Le calme revient à Kibiko après des affrontements liés à un litige foncier

La normalité est revenue dans la région de Kibiko à Ngong, dans le comté de Kajiado Ouest, après deux semaines d’affrontements qui ont causé la mort d’un policier et des blessures chez des civils. La police s’est retirée après avoir achevé le bornage des limites, mais les différends de leadership et la compensation en attente pour le pipeline pétrolier persistent. Les résidents ont repris leurs activités quotidiennes, bien que certains soient encore en traitement.

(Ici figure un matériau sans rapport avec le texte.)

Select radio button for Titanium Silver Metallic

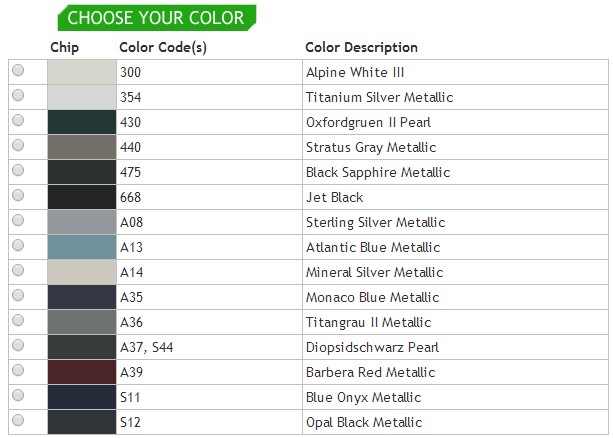[x=18, y=96]
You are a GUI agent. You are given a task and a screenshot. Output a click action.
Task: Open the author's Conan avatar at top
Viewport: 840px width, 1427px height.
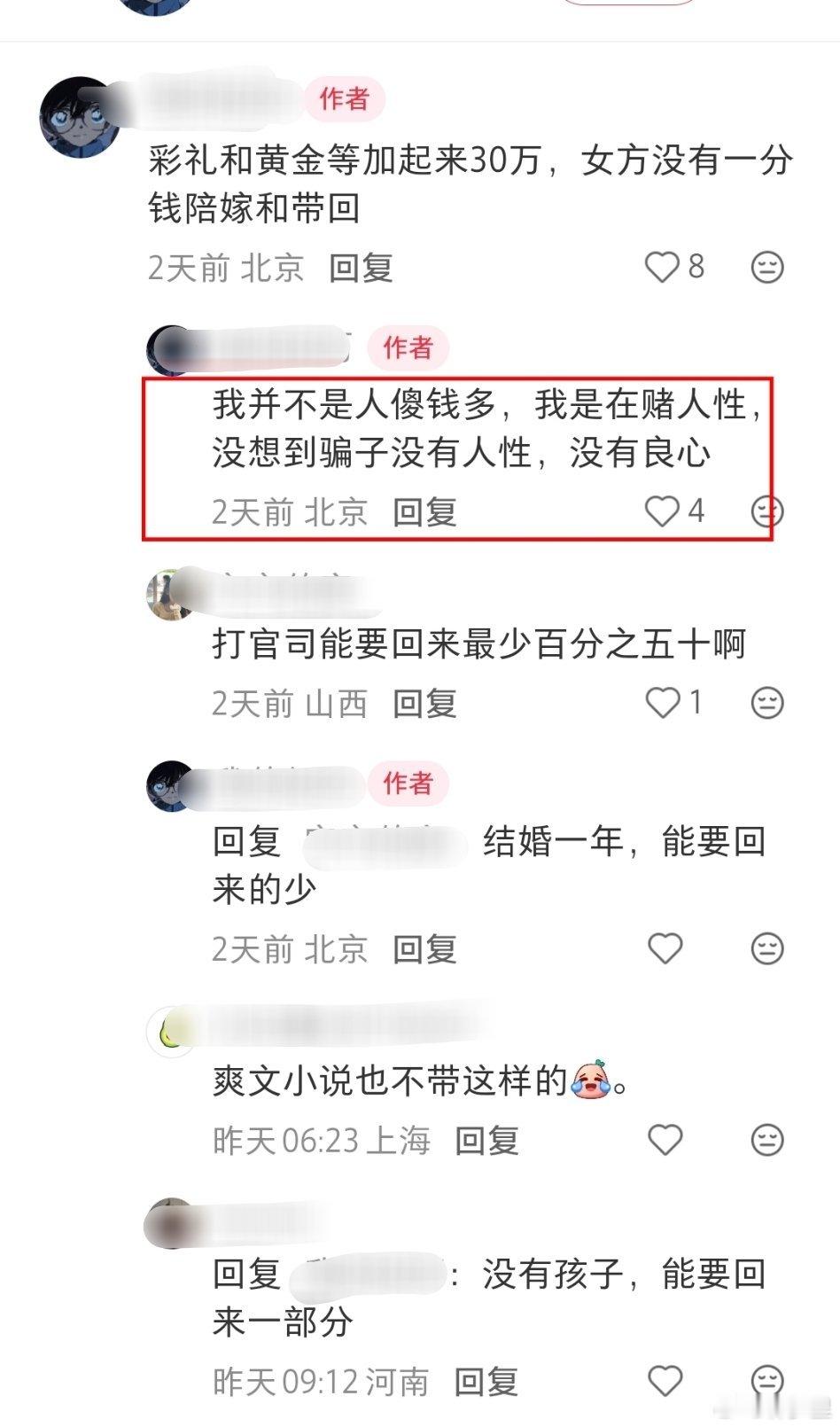[81, 117]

Le litige foncier à Kibiko, Ngong, alimente les tensions depuis plus d’une décennie, avec deux factions rivales au sein du Keekonyokie Community Land Trust qui s’affrontent. La parcelle de 2 800 acres, évaluée à 100 milliards de Sh, a été restituée à la communauté après la fermeture des opérations du ranch dans les années 1980. Au cours des deux dernières semaines, le bornage des limites dirigé par la police a déclenché des affrontements ayant tué un policier, blessé des civils et endommagé des biens.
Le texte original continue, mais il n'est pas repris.